Ando pensando sobre os conceitos de certo e errado, diante da dor e das perdas causadas pelas enchentes avassaladoras que submergiram boa parte do Rio Grande do Sul.
Nosso cérebro evoluiu para julgar rapidamente. É um sistema de defesa, eficiente e imprescindível. Só assim sobrevivemos: diferenciando, em uma fração de segundo, o que nos ameaça do que nos ajuda. Às vezes, porém, esse mecanismo atrapalha, porque nos empurra para injustiças e precipitações.
Uma pergunta: agora é o momento de frequentar bares e restaurantes com os amigos, de arrumar o cabelo, de ir ao cinema ou de comprar um item não essencial em uma loja? Há dois jeitos de ver as coisas. O primeiro: é uma absoluta falta de empatia, um desrespeito, enquanto tanta gente perdeu tudo, inclusive a vida.

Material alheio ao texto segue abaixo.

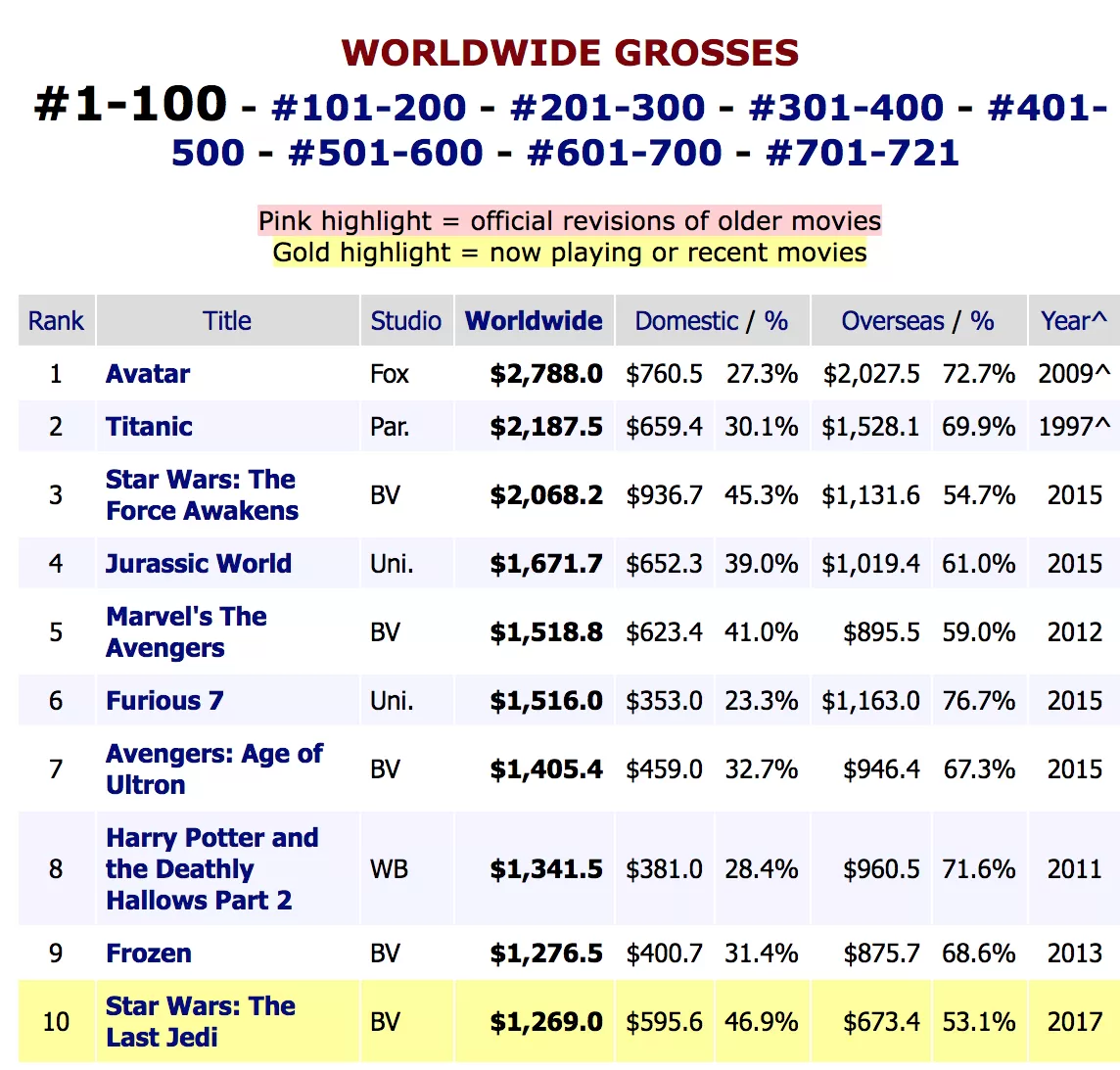The width and height of the screenshot is (1120, 1070).
Task: Open the Avatar movie page
Action: 148,374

Mas há uma outra maneira de avaliar a questão. Cada restaurante, bar, cinema, salão, academia e loja que consegue estar aberto tem pelo menos um empreendedor, garçons, professores, fornecedores, vendedores, seguranças, faxineiros, cabeleireiros, manicures e assim por diante. Para quem consegue se deslocar e ainda dispõe de recursos, por menores que sejam, deixar de frequentar esses lugares é aumentar o tamanho do problema.
Não se trata de postar selfies festivas ou de dar sonoras gargalhadas em público, mas sim de manter a normalidade possível, justamente para ajudar quem precisa. Pagar a matrícula da academia, os 10% de quem nos atende bem, pensar em outra coisa enquanto vê um filme e acionar o motorista do aplicativo são ações concretas para impedir que o colapso seja total.
Por isso, mais do que escolher um dos dois caminhos propostos acima, defendo a liberdade e o respeito com o jeito de cada um reagir à tragédia quando a intenção é ajudar. Acima de tudo, o importante é continuar trabalhando, rezando, ajudando, abrindo o coração, chorando e, logo depois, buscando forças para seguir em frente. Vai passar. A travessia é longa. Mas vai passar.